Crontap / crontap

Schedule recurring API calls without the hassle
https://crontap.com
11 stars 0 forks source link

Bug: Something weird with the schedules is going on #12

Open francistogram opened 8 months ago

francistogram commented 8 months ago

Not sure if this is related to the last issue or not but something weird is going on this morning for schedule 8qhW7k67PONn0IQGzzeE which is set to run every 5 minutes

6:50am CST works fine

image

6:55am CST works fine (failure is something on my side)

image

Then it skips 7am and runs at 7:04:56am so likely the job was delayed

image

Runs at 7:05am

image

Then something weird happens again

Runs at 7:10:01 which is correct

image

But also runs at 7:10:56 which doesn't make any sense

image

Any idea what's going on here @danmindru?

Not sure if related to the issue from last week https://github.com/Crontap/crontap/issues/9

francistogram commented 8 months ago

My guess is that it's not related to the last error and my suspicion is that it's actually related to the timeout given that some other jobs scheduled to run every 5 minutes e.g.

Did not have any issues

francistogram commented 8 months ago

Seems like this execution at 6:55am CST was running for 943s or 15m and 43s

image

I checked the vercel logs for the endpoint and don't see anything on my side and the other interesting thing is that I have my timeout for these serverless endpoints to be 4 minutes and the max is 5 minutes that I'm not sure how it could've hung for 15m 43s

image
danmindru commented 8 months ago

Thank you for the detailed report! Investigating the issue and will get back to you asap.
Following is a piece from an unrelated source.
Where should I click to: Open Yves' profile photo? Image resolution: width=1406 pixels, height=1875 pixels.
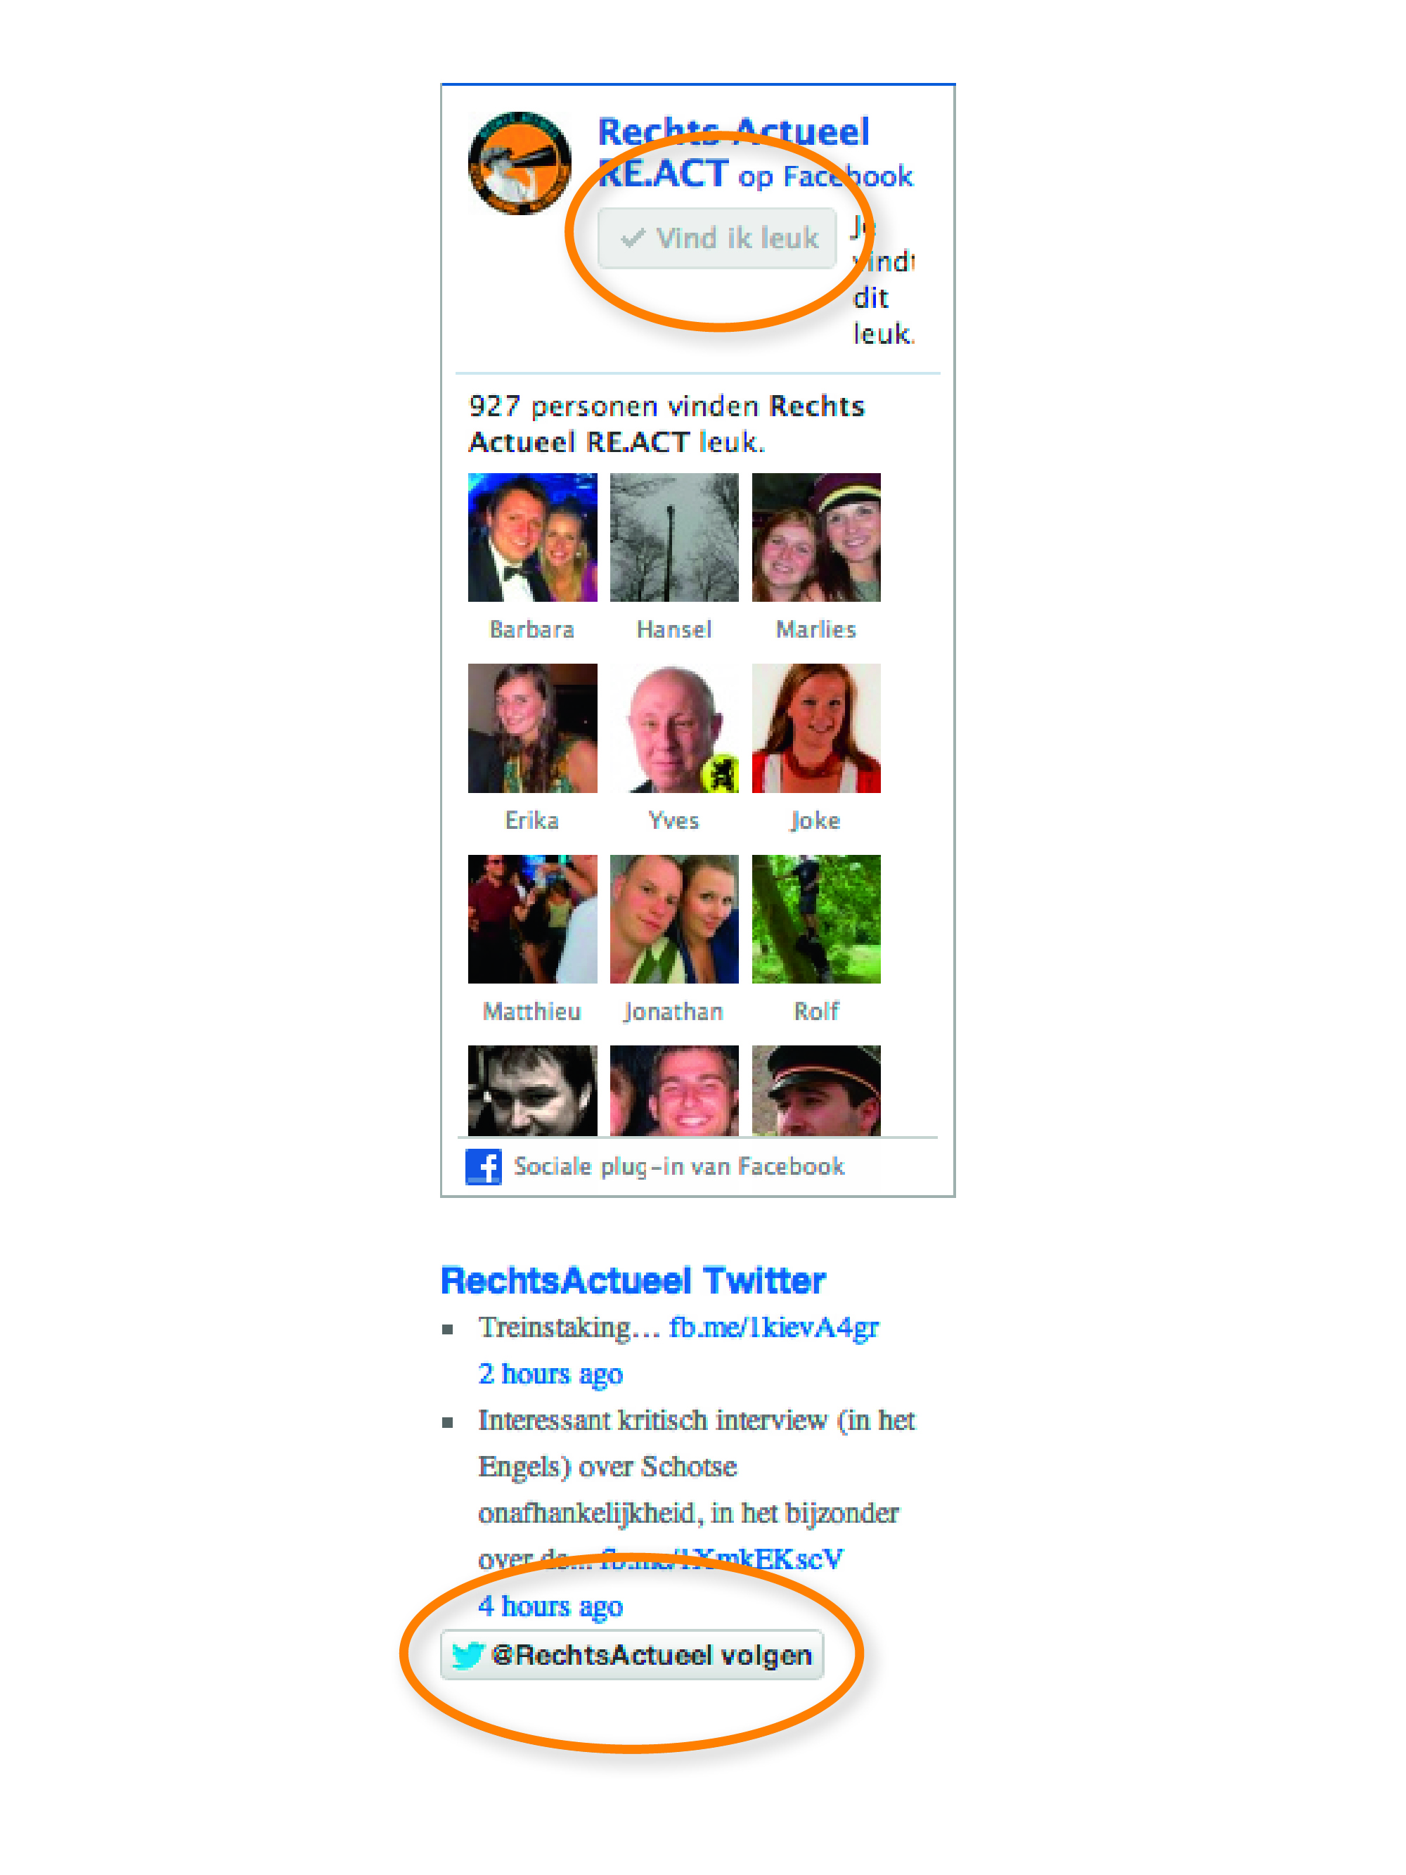point(674,728)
danmindru commented 8 months ago

Hi @francistogram. Looking closer at the logs, it seems like the timeout indeed caused the issues here.

What is important to note is this was not a timeout on your function, but a network timeout. The destination URL could not be reached at all (hard to know the reason, can be DNS, CDN or maybe something simpler like a cold start or deployment). This would explain also why it's not visible in the Vercel logs.

Either way, Crontap waits for a response for up to 1h, which means a long-running request could potentially overlap with future schedules. At the moment

From our logs it seems like the job at 12:55:00 ran until 13:10:54. Without going much into detail, there is some investigation work attached below.

A potential solution here is to optionally allow customizing the maximum wait for each schedule. Here a ~5min wait before the request is abandoned should have prevented issues. This could also be set automatically based on the schedule interval, but I wonder if setting that automatically would cause other problems on it's own.

Either way, allowing this to be set manually should be a sensible option, albeit advanced.

Screenshot
francistogram commented 8 months ago

The maximum wait time sounds like a reasonable solution to me!

The destination URL could not be reached at all (hard to know the reason, can be DNS, CDN or maybe something simpler like a cold start or deployment)

I'll reach out to Vercel and see if they have any more context on this

Thanks for digging into this issue 🙏